Subdural Strip Electrode Studies in Temporal Lobe Epilepsy: Relation between Interhemispheric Propagation Time and Surgical Outcome.
- Author:
Kwang Duk KIM
1
;
Yong Won CHO
;
Bong Gu KANG
;
Jong Hwon CHOI
;
Sung Il SOHN
;
Doo Kyo JUNG
;
Hyung LEE
;
Jeong Geun LIM
;
Sang Doe YI
Author Information
1. Department of Neurology, Keimyung University, School of Medicine, Korea. neurokwang@dreamwiz.com
- Publication Type:Original Article
- Keywords:
IHSPT;
Surgical outcome;
Temporal lobe epilepsy
- MeSH:
Atrophy;
Diagnosis;
Electrodes*;
Epilepsy, Temporal Lobe*;
Follow-Up Studies;
Humans;
Magnetic Resonance Imaging;
Patient Selection;
Retrospective Studies;
Scalp;
Seizures;
Temporal Lobe*
- From:Journal of the Korean Neurological Association
2002;20(5):497-503
- CountryRepublic of Korea
- Language:Korean
-
Abstract:
BACKGROUND: We evaluated whether the time required for a seizure to spread contralaterally, interhemispheric propagation time (IHSPT) could be related to post-surgical outcome in temporal lobectomy. METHODS: We performed a retrospective study of 28 patients. All patients had previously undergone a phase I presurgical evaluation including MRI and video-EEG monitoring with scalp and sphenoidal electrodes, which strongly suggested the diagnosis of mesial temporal lobe epilepsy, but proved inadequate to lateralize the epileptogenic zone.
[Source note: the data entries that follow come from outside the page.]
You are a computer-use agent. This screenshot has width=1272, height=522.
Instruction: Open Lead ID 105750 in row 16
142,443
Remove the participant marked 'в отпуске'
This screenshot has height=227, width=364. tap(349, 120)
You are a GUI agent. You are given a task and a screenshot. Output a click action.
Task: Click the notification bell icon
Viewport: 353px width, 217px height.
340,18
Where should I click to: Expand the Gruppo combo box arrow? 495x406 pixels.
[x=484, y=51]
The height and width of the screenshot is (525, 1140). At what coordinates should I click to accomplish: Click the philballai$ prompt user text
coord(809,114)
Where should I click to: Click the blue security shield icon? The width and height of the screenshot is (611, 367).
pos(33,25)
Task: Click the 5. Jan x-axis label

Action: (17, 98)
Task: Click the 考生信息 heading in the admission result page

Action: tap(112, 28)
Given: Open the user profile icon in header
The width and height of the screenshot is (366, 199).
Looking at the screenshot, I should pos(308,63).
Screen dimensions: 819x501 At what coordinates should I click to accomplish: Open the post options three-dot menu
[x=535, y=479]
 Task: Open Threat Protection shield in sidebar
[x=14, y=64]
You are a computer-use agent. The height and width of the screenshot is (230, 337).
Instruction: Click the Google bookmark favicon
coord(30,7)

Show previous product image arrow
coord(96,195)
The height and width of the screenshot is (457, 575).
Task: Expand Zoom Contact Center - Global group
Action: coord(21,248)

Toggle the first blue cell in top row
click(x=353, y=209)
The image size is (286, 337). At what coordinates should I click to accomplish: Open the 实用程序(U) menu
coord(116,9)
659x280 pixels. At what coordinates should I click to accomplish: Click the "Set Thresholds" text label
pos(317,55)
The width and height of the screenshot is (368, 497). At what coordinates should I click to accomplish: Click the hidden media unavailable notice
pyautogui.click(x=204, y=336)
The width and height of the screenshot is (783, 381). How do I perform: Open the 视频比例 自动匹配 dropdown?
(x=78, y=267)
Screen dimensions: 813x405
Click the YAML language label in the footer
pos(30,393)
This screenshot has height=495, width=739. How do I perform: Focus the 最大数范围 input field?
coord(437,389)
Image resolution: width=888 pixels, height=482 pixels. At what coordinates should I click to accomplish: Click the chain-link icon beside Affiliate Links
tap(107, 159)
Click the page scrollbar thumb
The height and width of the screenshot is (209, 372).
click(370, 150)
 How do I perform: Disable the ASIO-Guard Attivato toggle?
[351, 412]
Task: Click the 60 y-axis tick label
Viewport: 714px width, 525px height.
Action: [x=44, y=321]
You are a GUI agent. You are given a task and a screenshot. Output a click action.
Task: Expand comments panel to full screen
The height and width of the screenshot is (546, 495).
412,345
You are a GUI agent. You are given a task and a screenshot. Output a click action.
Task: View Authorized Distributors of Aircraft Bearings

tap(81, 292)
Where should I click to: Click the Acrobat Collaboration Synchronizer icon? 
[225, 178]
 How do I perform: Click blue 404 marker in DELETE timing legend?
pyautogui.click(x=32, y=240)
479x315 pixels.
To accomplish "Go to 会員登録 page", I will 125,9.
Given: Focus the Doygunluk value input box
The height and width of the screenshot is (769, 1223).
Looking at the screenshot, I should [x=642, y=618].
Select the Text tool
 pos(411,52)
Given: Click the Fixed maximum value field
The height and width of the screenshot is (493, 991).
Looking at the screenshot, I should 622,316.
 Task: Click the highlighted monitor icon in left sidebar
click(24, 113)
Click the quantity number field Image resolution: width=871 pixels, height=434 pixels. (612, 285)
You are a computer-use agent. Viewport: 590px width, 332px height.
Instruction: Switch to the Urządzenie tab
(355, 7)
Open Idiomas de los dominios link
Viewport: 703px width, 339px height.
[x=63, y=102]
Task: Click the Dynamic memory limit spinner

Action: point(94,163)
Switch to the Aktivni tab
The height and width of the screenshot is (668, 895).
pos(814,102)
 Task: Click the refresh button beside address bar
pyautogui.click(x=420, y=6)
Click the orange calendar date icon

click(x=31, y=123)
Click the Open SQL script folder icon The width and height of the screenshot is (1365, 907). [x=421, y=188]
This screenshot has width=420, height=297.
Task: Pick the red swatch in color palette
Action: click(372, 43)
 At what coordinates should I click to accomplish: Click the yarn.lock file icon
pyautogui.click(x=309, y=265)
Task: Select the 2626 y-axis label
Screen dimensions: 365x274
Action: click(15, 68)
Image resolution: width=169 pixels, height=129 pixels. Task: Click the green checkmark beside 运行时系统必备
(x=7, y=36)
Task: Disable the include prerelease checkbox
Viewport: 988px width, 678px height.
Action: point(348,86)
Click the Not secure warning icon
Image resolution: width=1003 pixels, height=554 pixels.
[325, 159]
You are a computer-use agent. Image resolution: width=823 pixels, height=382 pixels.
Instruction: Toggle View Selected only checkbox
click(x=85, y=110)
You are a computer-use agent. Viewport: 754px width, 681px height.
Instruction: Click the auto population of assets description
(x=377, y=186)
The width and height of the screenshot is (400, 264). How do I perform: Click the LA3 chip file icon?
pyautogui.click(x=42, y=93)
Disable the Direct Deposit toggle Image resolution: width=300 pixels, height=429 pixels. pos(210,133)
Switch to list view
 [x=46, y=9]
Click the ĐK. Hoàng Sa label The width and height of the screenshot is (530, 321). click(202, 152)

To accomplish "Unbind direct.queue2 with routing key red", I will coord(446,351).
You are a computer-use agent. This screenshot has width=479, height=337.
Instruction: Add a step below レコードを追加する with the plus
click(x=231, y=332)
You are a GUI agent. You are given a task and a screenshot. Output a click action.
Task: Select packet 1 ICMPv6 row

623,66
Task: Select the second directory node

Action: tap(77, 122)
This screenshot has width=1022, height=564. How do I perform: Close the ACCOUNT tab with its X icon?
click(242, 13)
All patients performed the video-EEG monitoring with bilateral subdural strip electrodes on their basal and mesial temporal area and unilateral temporal lobectomy with a minimum of 1-year follow up postoperatively. IHSPT was divided into two categories, 0~5.0 seconds, 5.1 seconds or longer. RESULTS: Sixteen patients (57.1%) were seizure free and 12 suffered persistent seizures. A prolonged IHSPT (> 5.0sec) significantly correlated with a favorable surgical outcome (P = 0.05). Hippocampal atrophy on MRI significantly correlated with prolonged IHSPT (P<0.05). CONCLUSIONS: Our result suggests that hippocampal atrophy on MRI and IHSPT can predict the surgical outcome and may be used as the selection criteria of temporal lobectomy for patients with intractable temporal lobe epilepsy.